Tuesday, October 18, 2005

Odd I didn't notice this until the FT pointed it out to me.

In a more ominous sign, Ms Miller said Mr Fitzgerald's questions went beyond the leaking of the CIA name to probe the administration's selective leaking of intelligence information ahead of the Iraq war. During the hearing, she said he repeatedly asked how Mr Libby handled classified information and showed her some documents.


I only now realise that, if Fitzgerald intends to ask for indictments under the Espionage Act and not the Intelligence Identities Protection Act, leaks of classified information other than the identity of Valerie Plame Wilson's true employer are, according to the letter of the law, fair game.

I would be distressed if Fitzgerald prosecuted people for leaking classified information other than Plame's employer. The espionage act is dangerously vague and, as written, is already a US official secrets act. I think the classification system is abused (enormously by this administration) to close off debate. I think it is generally very damaging to punish leaks to journalists as espionage, since I think that such leaks do more good than harm on balance.


Now I was very pleased to learn from Mark Kleiman that the Plame Burners will not escape conviction by appealing to one of the clauses meant to restrict the IIPA to Phillip Agee and anyone who acted just like Phillip Agee. For example, it would be very hard to prove that they knew that Plame was covert. However the espionage act makes it a crime to leak classified information that the leaker doesn't know is classified. In this respect the IIPA is silly and the espionage act is reasonable. It is impossible to prove someone knew something at any given time. This is the H.R observation (stated by H.R Haldeman not H.R. Clinton). No one can prove that you remembered something. Thus even proof that the leakers were told (by top secret on a file and (s) next to a paragraph) that Plame's occupation was secret, they might not have remembered and thus not have known it when they were leaking. There is no doubt that K.R. (who is a disciple of H.R.) is going to rely heavily on the amnesia defence.


This enthusiasm is based on the sense that blowing Plame's cover was a very bad act. One can argue about what information should be classified but almost everyone agrees that intelligence sources and methods must be kept secret. The prosecution would not be hampered if the espionage act were modified so that juries would be instructed to find a defendant not guilty if they conclude that the classified information shouldn't have been classified. Similarly, the prosecution would not be hampered if the jury were required to find that the leak had bad consequences.

I don't like the law as it is written, but I am delighted by its application in a case where the law of my vague confused dreams could be applied.

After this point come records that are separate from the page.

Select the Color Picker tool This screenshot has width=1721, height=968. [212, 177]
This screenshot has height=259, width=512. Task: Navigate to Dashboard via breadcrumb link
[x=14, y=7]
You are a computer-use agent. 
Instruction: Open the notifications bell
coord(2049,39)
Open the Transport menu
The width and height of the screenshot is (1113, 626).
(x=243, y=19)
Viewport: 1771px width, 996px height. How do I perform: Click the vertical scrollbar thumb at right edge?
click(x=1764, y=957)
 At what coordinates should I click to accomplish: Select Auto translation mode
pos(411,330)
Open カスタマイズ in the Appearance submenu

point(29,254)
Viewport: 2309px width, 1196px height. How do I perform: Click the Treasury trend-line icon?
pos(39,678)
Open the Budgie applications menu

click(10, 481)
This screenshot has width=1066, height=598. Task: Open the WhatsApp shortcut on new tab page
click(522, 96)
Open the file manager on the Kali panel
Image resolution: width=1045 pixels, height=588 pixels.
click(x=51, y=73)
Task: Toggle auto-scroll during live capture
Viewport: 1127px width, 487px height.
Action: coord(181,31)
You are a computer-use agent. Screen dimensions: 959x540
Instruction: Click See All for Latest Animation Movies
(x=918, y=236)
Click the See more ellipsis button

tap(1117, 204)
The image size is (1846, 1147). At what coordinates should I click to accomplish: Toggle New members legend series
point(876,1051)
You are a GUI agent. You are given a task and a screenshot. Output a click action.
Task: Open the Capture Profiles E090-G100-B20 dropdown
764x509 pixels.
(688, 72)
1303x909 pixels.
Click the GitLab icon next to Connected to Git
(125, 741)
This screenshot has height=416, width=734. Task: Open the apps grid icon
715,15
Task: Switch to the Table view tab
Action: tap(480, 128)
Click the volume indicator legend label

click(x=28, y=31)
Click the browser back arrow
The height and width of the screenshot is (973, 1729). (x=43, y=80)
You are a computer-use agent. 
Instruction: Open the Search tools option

In the case of burning Plame, there is no shred of a halfway legitimate reason to make the information public in July 2003 (recall my post on Mickey Kaus's failure to grasp the concept of time). While the question of Iraq's nuclear ambitions was still open, no serious purpose would have been served by considering the possibility that Plame proposed Wilson, since his qualifications are obvious and his conclusions were solid and shared by 3 other investigators. However, after it was clear that he was right, to blow Plame's cover in a feeble attempt to argue that the Bush administration had reason to ignore him is totally idiotic. I'm sure they did it to retaliate and intimidate.

If Fitzgerald prosecutes the leaks of other classified information, he may well create a precedent for damaging application of the law.

I have been mystified by the idea on the right that Fitzgerald is moving beyond the issue he was originally assigned to investigate. Prosecuting the act he was supposed to discover under the espionage act instead of the IIPA would not be such moving beyond. Prosecuting other leaks would. I remain mystified how people who supported Starr can sleep at night after arguing that Fitzgerald is casting his net too wide.

Finally such a prosecution would come close criminalising politics and punishing people for business as usual.

I am very sad to say that a lot of recent pronouncements which seemed totally idiotic to me can be explained if Fitzgerald's critics have reason to believe that he will prosecute any leak of classified information he discovers. I am not going to name the names of the possible non idiots, because I don't want to go overboard.

By the way, I think the espionage act explains the very careful choice of words by the Bush administration which was repeatedly noted by Josh Marshall. The line was that x y or z had not "revealed classified information". Marshall's suspicion and mine is that they always carefully put it that way, because apparently similar claims were going to be demonstrated false in the end.

Now I think they were making sure the denial fit the crime. That is that they denied violation of the espionage act and not just violation of the IIPA. In fact, the choice of words could have been a hint to grand jury witnesses to mention no leaks of classified information at all, whether or not they were related to Plame.